Late in this stage of formation, a massive planetesimal, perhaps one the size of Mars, crashed into the nearly fully formed Earth. The rocky mantle of the impactor was ejected into orbit and became the moon while the metallic core of the body fell into Earth. As might be expected, this event proved catastrophic: it totally melted the newly formed planet. As Earth later cooled and solidified, an early basaltic crust probably formed.

It is likely that at this stage the surface of Earth resembled the current appearance of Venus; however, none of this primary crust has survived. Whether it sank into the mantle in a manner similar to that taking place on Earth or piled up in localized masses until it was thick enough to transform into a denser rock and sink remains uncertain. In any event, there is no evidence of substantial granitic crust at this early stage. Telltale evidence of such a crust should have survived in the form of scattered grains of the mineral zircon, which forms within granite and is very resistant to erosion. Although a few ancient zircons dating from near this time have been found (the oldest examples are from sedimentary rocks in Australia and are about 4.3 billion years old), these grains are exceedingly scarce.

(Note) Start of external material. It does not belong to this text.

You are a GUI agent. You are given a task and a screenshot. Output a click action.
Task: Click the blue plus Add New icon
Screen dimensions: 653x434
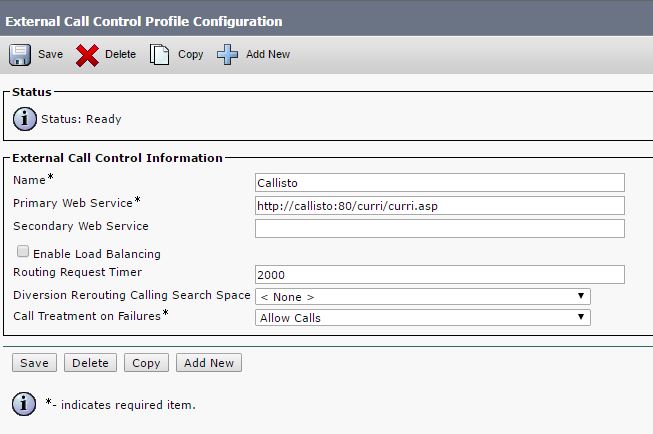pos(227,55)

More information about the early crust comes from the most ancient rocks to have survived intact. These rocks formed deep within the crust just less than four billion years ago and now outcrop at the surface in northwest Canada. This rock formation is called the Acasta Gneiss. Slightly younger examples of early crust have been documented at several locations throughout the world, although the best studied of these ancient formations is in western Greenland. The abundance of sedimentary rock there attests to the presence of running water and to the existence of what were probably true oceans during this remote epoch. But even these extraordinarily old rocks from Canada and Greenland date from some 400 million to 500 million years after the initial accretion of Earth, a gap in the geologic record caused, no doubt, by massive impacts that severely disrupted Earths earliest crust.

From the record preserved in sedimentary rocks, geologists know that the formation of continental crust has been an ongoing process throughout Earths long history. But the creation of crust has not always had the same character. For example, at the boundary between the Archean and Proterozoic eons, around 2.5 billion years ago, a distinct change in the rock record occurs. The composition of the upper crust before this break contained less evolved constituents, composed of a mixture of basalt and sodium-rich granites. These rocks make up the so-called tonalite-trondjemite-granodiorite, or TTG, suite. This composition differs considerably from the present upper crust, which is dominated by potassium-rich granites.

The profound change in crustal composition 2.5 billion years ago appears to be linked to changes in Earths tectonic regime. Before this time, higher levels of radioactive decay produced more heat in the planet. The consequence was that in the earlier Archean the oceanic crust was hotter, thicker and more buoyant and was not able to be subducted. Instead, under thicker sections of crust that may resemble modern Iceland, denser crust melted and produced the sodium-rich igneous rocks of the TTG suite.

Somewhat similar rocks now form in a few places such as southern Chile, where young oceanic crust subducts. But these modern rocks, forming now because of plate tectonics, are subtly different from their older Archean cousins, which formed from sinking slabs under thick crust. Modern-style plate tectonics did not begin operating until the late Archean (between 3.0 billion and 2.5 billion years ago), when the oceanic crust became cooler, lost its buoyancy and was thus able to sink back into the mantle.

The early tendency for magma to form with a TTG composition explains why crust grew as a mixture of basalt and tonalite during the Archean eon. Large amounts--at least 50 percent and perhaps as much as 70 percent of the continental crust--emerged at this time, with a major episode of growth between 3.0 billion and 2.5 billion years ago. Since that time, the relative height of ocean basins and continental platforms has remained comparatively stable. With the onset of the Proterozoic eon 2.5 billion years ago, the crust had already assumed much of its present makeup, and modern plate-tectonic cycling began.